Some evidence suggests that for merely overweight patients, the health effects of attempting to lose weight may actually be more detrimental than simply remaining overweight.
General treatment in cases of overweight
With the accumulation of knowledge about its neuroendocrine, gastroenterological, nutritional, and psychological (mainly cognitive and behavioral), and environmental causes, obesity, at least in its acute versions, is no longer understood as a problem solely dependent on the obese. It is now known that independent factors, genetic and epigenetic alike, resemble an infrastructure of a decent number of obesity cases, in such a way that the obese have little control whatsoever of their condition. In cases of mild obesity, or overweight, most cases are more easily self-regulated, so that self-care is easier to instill, and in most cases efficient, if implemented correctly.
General treatments are a proper diet, and tailored exercise program (in cases of ability), and sometimes some supplements such as orlistat (lipase inhibitor), caffeine, or others, usually given by a physician, or a dietitian.
In the case of extreme diets, the body goes into an emergency regimen and lowers its metabolic rate, with the result that after the diet, it uses fewer calories for energy production and gathers more to form fat in ddipocytes. Extreme diet usually ends with the individual falling back to previous eating habits and weight, almost always in a repetitive form—a phenomenon known as the yo-yo effect. Dietitians generally recommend eating several balanced meals dispersed through the day, with a combination of progressive, primarily aerobic, physical exercise. Also it should be mentioned that non-overweight people have a higher chance to stay as such, because of higher levels of hormones such as Adiponectin, which is considered to play a positive role in fatty-acid metabolism.

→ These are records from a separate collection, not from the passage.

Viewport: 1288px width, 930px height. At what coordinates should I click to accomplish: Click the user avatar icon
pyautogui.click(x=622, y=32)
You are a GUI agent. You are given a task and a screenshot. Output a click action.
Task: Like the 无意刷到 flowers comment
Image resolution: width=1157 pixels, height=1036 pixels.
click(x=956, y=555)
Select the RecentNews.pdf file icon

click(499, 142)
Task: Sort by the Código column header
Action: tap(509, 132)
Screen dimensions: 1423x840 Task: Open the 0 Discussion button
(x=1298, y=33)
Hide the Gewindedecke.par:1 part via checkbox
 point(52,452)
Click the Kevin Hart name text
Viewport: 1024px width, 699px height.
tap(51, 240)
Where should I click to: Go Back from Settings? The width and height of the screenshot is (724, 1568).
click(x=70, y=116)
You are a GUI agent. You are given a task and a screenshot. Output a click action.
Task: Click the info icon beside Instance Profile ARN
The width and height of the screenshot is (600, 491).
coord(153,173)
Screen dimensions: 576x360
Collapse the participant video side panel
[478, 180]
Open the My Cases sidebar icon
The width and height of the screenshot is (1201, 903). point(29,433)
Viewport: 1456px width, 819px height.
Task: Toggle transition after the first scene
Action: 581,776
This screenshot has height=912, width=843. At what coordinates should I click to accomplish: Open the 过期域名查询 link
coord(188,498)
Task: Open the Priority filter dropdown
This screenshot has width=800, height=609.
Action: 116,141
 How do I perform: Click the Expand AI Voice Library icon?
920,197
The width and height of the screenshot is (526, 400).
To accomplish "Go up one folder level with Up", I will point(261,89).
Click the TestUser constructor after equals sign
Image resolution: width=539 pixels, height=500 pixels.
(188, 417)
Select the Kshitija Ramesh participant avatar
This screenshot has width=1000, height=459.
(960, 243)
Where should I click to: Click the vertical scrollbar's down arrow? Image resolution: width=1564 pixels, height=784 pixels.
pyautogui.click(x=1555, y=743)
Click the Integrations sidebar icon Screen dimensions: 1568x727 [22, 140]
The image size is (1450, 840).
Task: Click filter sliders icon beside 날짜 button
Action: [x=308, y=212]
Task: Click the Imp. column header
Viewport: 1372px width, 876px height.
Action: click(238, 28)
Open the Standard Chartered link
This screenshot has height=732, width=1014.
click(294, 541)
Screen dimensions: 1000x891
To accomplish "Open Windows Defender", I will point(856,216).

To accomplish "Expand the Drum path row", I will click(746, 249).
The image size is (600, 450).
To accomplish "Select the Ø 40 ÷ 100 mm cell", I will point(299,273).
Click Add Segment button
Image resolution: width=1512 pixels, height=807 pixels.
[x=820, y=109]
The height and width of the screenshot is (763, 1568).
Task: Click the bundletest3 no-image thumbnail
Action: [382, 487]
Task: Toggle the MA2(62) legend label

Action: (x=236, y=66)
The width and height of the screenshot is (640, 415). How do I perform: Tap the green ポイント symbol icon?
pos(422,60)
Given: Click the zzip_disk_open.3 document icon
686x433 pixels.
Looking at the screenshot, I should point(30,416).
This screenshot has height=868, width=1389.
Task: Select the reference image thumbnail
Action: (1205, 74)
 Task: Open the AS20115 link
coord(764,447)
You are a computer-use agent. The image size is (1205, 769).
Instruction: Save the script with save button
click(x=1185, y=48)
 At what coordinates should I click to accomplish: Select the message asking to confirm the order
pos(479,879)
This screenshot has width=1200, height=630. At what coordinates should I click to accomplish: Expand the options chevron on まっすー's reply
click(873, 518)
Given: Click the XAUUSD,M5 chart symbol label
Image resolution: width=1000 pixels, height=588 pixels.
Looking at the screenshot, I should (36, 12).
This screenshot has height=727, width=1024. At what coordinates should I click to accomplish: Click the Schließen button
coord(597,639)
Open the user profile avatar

Because these general treatments are trivial and could actually help almost any case of obesity, they are common in all its levels, and resemble the most basic form of treat even in worst cases that demands more progressive medical intervention, as described later.
Specific causes for overweight
Inability to make efficient aerobic exercise
Besides diet, overweight (tendency to gain weight, BMI: 25.0 – 29.9) in an allegedly healthy man could be agitated or worsened by the inability (which is treatable in most cases) to make efficient aerobic exercise. A common cause for this is a chronic pathology or the accumulation (or multiplicative effect) of several associated pathologies in the lower respiratory tract or upper respiratory tract that aren't necessarily fatal. ?These cause an inability to breathe efficiently from the nose in normal conditions and especially during exercise. So much so, that an individual who runs for more than a few minutes experiences a suffocating feeling in the throat, or even lactic acidosis in the legs. Little nasal airflow could be derived from pathologies as turbinate hyperthrophy and nasal septum deviation, allergic, and vasomotor rhinitis, asthma, especially exertion asthma, and exercise-induced bronchospasm. Such pathologies are easily diagnosed at an otolaryngologist or pulmonologist, respectively. It is important to note that such problems themselves could induce another problem: lactic acidosis. In this case, one who experiences relatively low intake of oxygen because of problematic breathing during aerobic exercise might not have enough of it to cause lactic acid oxidation, and therefore, would have symptoms such as a feeling of general or specific abnormal (muscle) pain, hyperventilation, fatigue, weakness, and heart irregularities while doing their aerobic activity in cases in which inability to do efficient aerobic exercise (from the aforementioned cases for example) is the main reason for gaining weight (from fat storage), whereas treating it could relieve overweight.
Metabolic or Hormonal pathology or idiopathy
Some who are considered healthy by conventional standards might have, for yet unknown reasons, a metabolic pattern that lets them store more fat than normal weight people (BMI 18.5 – 24.9). The popular solution for this problem is a carefully planned and sophisticated diet and exercise program, under the supervision of a licensed dietitian. Some might acquire cognitive and or behavioral therapy from a medical psychologist.
There are many environmental factors that could lead to weight gain.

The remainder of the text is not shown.